When George Halas hired Mike Ditka to coach the Chicago Bears in January 1982, Halas said, "I know he'll do a good job of getting people to play according to his desires."
Evidently, quarterback Bob Avellini did not play to Ditka's desires. With relatively little fanfare, Avellini, a former Maryland star, was released Monday after nine seasons with the Bears, three as a starter.
Ditka has acquired a reputation as a fiery, win-at-any-cost coach. "It gets a little tiring hearing that he's such a great competitor," Avellini said. "(Dallas Coach) Tom Landry is a great competitor, (Washington Coach) Joe Gibbs is a great competitor and so are a lot of other coaches, but you don't see any of them acting like Ditka does."
It's not uncommon to see Ditka ranting on the sideline during games. Intimidation is one of his primary motivators.
"I wasn't surprised I was cut," Avellini said. "He threatened me with that once a week. He thinks that's going to make you play better. After the first pass I threw this year against Green Bay (Sept. 16), he said he was going to cut me then, and I was the only quarterback who could play. He wanted to yank me out of there and put in someone that didn't even know our snap count."
Avellini relieved injured starter Jim McMahon in the second quarter against the Packers and went on to complete 11 of 17 passes in the Bears' 9-7 victory.
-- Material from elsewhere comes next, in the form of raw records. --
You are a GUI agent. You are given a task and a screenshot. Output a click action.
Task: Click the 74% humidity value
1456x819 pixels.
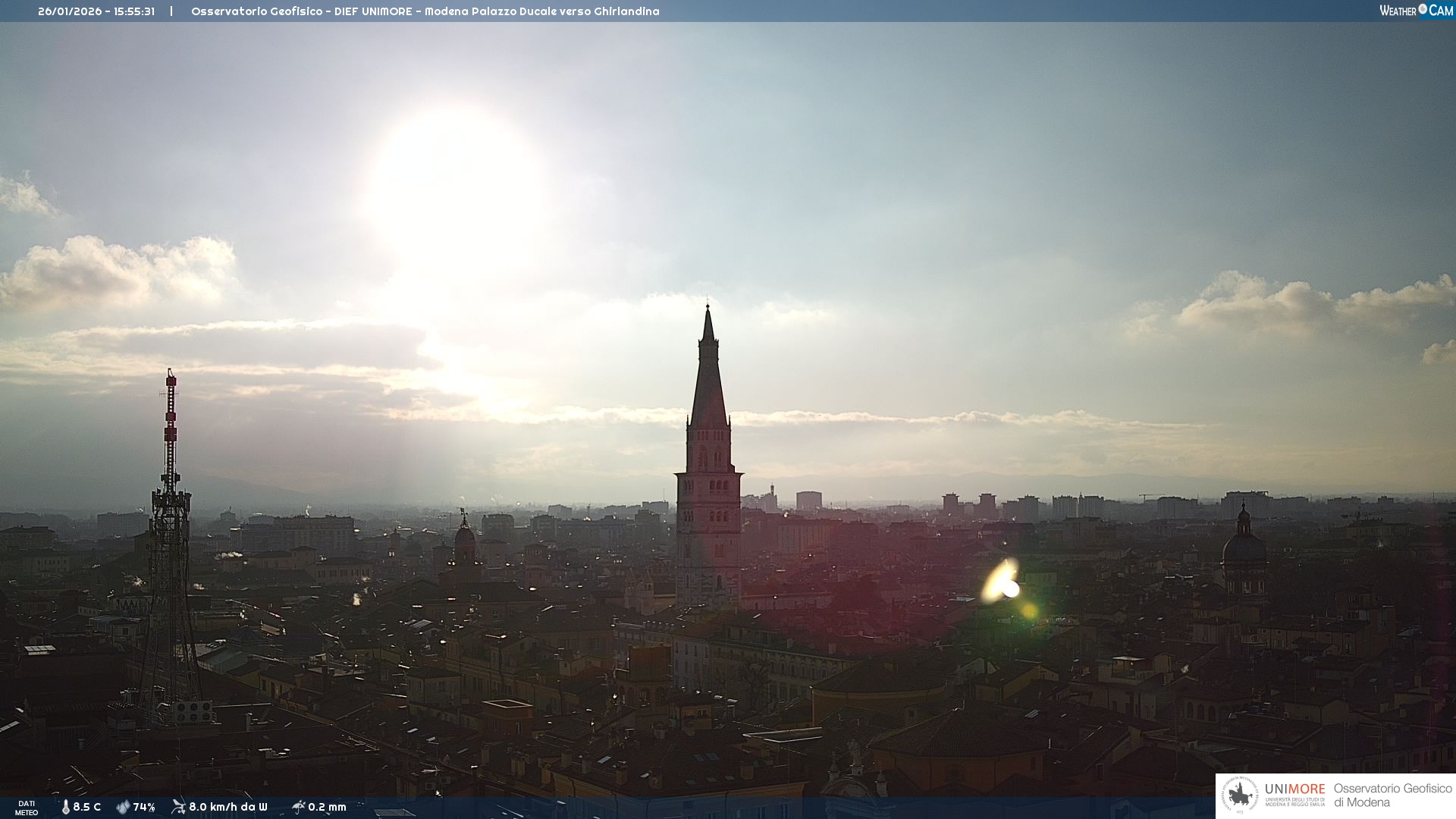tap(144, 807)
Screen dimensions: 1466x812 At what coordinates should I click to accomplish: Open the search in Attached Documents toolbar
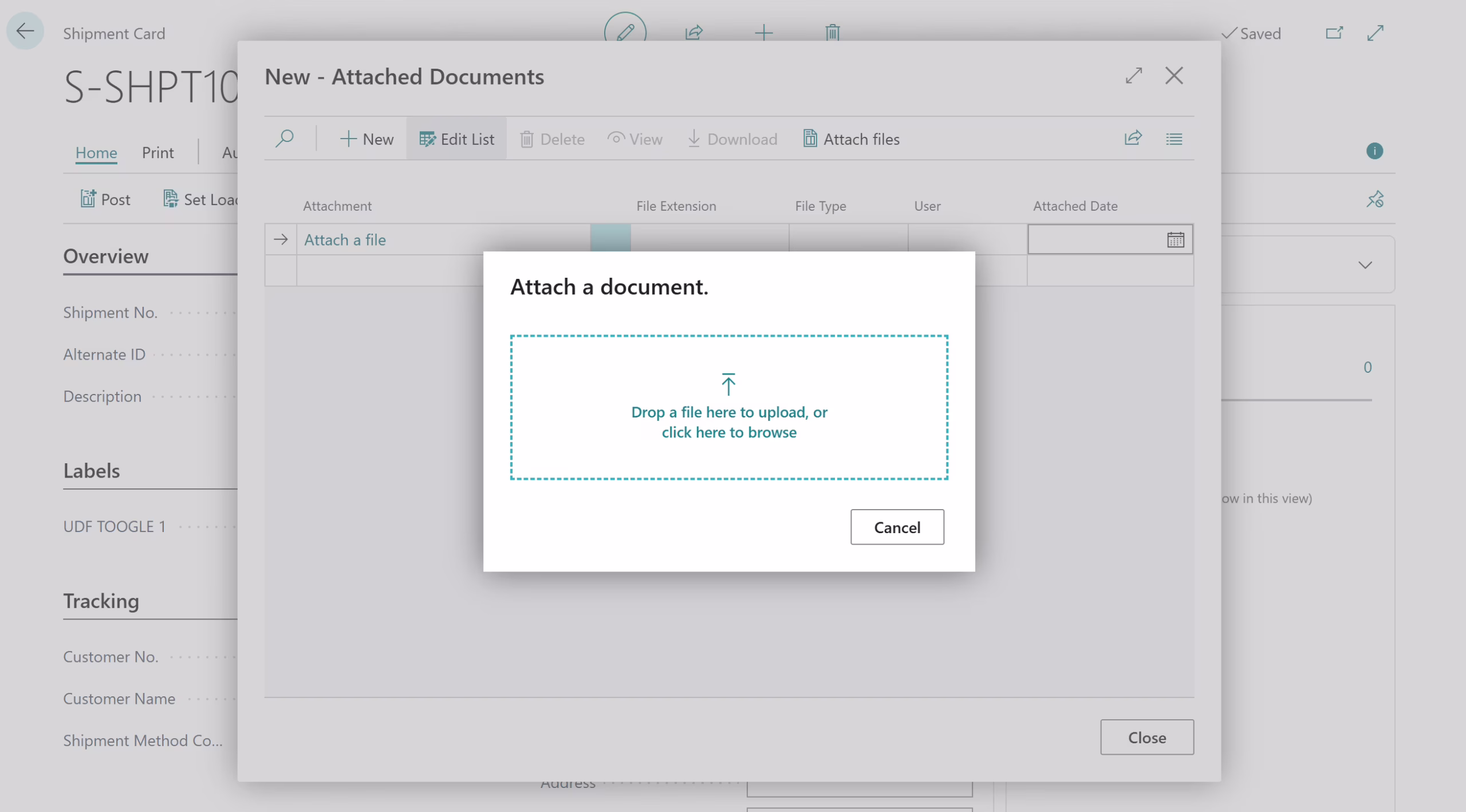(285, 139)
With McMahon still hurt, Avellini started against Seattle the fourth game of the season, completing 13 of 26 for 119 yards and one interception. (The interception came on a play Avellini had changed from the run ordered by Ditka to a pass with an audible. It was returned for a touchdown.) Third-string Rusty Lisch entered the game early in the fourth quarter and did not fare any better, completing six of 12 for 77 yards and two interceptions as Chicago suffered its first loss of the season, 38-9.
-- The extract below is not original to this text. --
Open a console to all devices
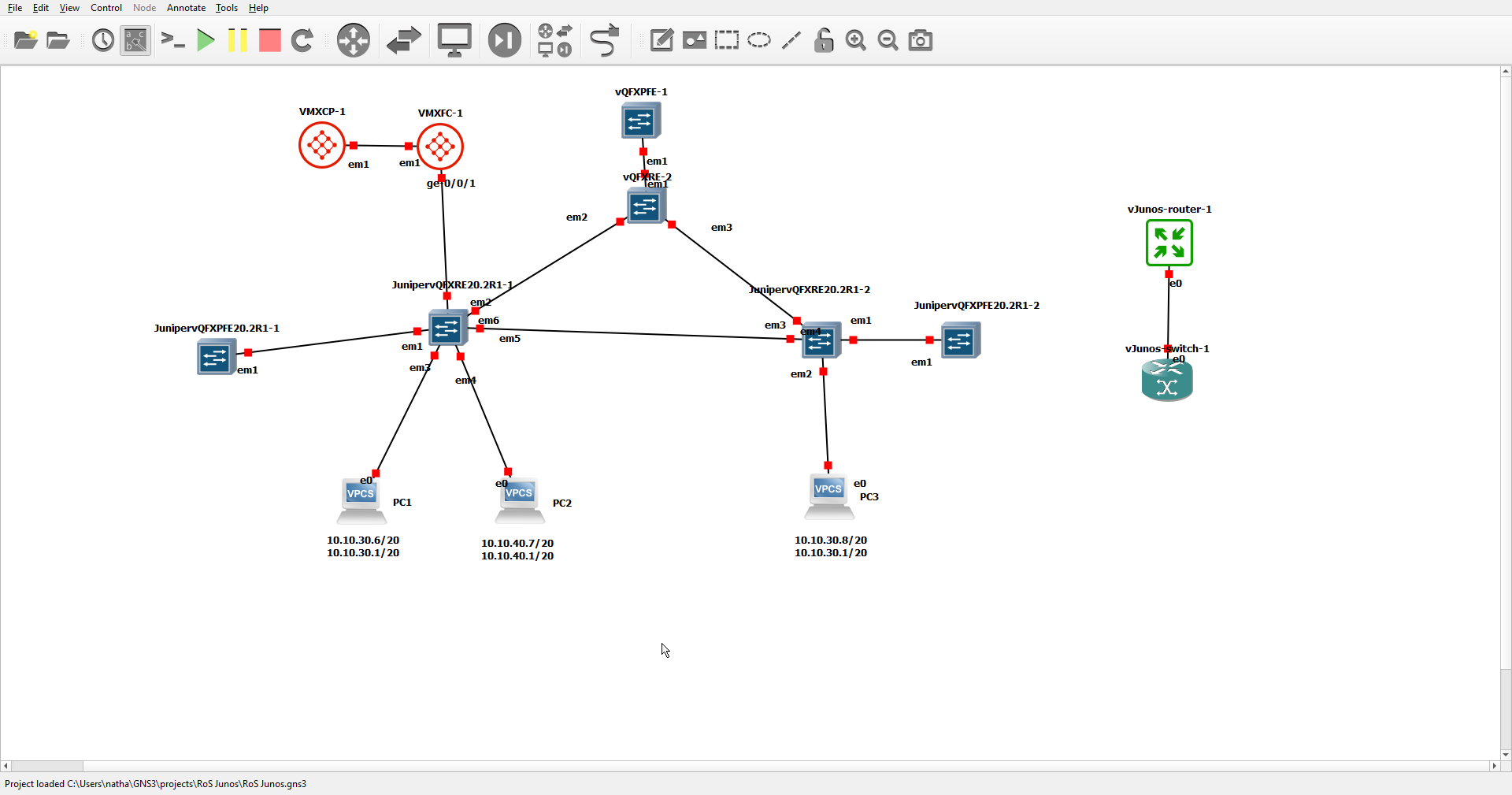The width and height of the screenshot is (1512, 795). pos(454,40)
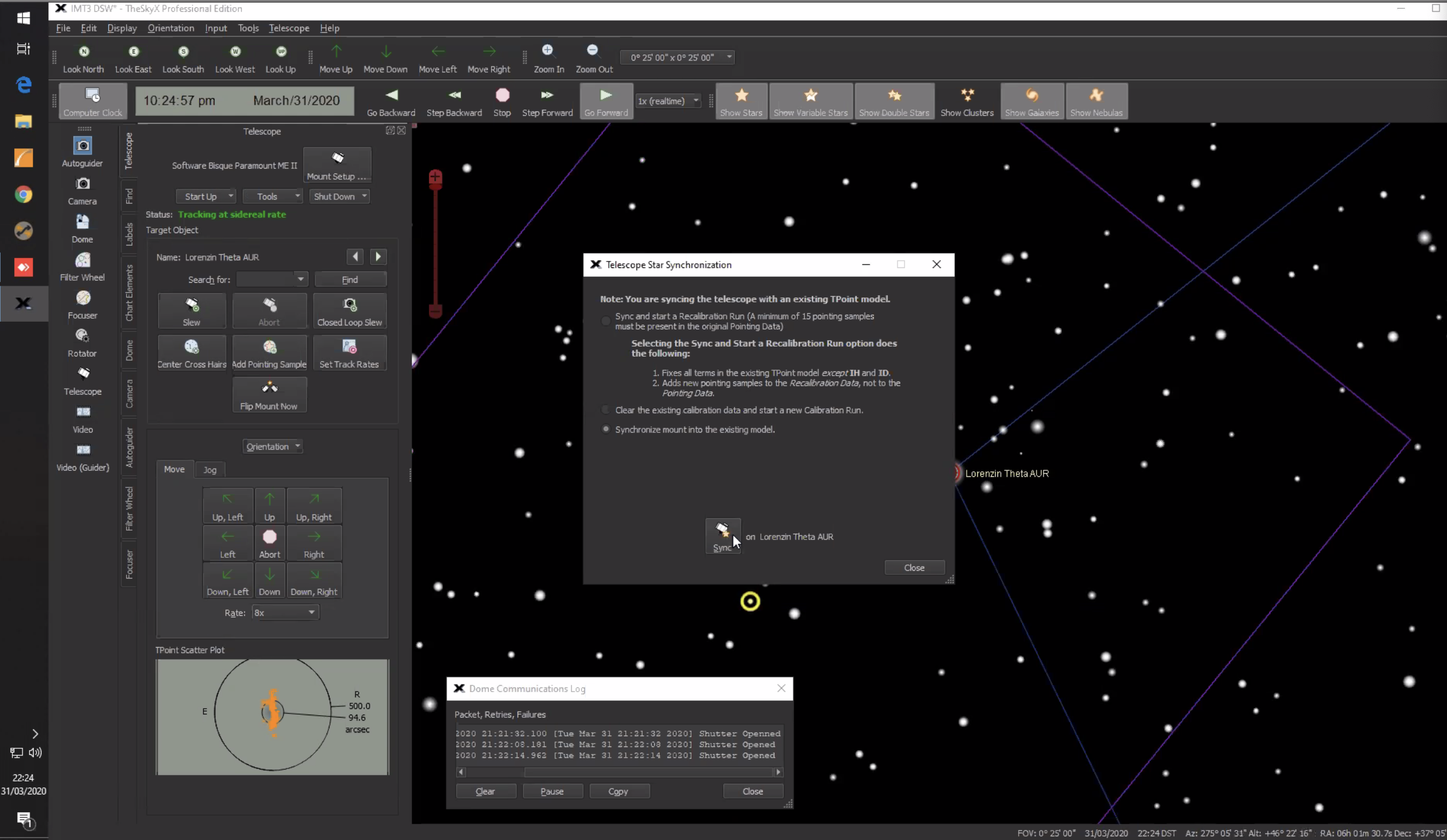Select Synchronize mount into the existing model
Image resolution: width=1447 pixels, height=840 pixels.
tap(606, 429)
Before last week's 23-14 loss to Dallas, Ditka said if McMahon had not fully recovered from a hairline fracture of his throwing hand, Avellini still would not start. Ditka favored Lisch and fourth-string quarterback Steve Fuller.
"In the long-range picture for the Bears, the quarterbacks we have here now are better than Bob," said Ditka. "He wanted to do too much. He tried to go outside of our offense and that's something you just can't do. You don't go out and audible to throw a five-yard pass (the play against Seattle) when we have a runner (Walter Payton) who averages 5.7 yards per carry.
"He did everything we asked of him, and there were a lot of things I liked about him. But on my radio shows, the No. 1 question was, 'Why do you keep Avellini?'
"I can't play him here. The fans would boo him unmercifully. I don't want to use that as an out, but it's true. People have a tendency to blame the quarterback and to give him too much credit.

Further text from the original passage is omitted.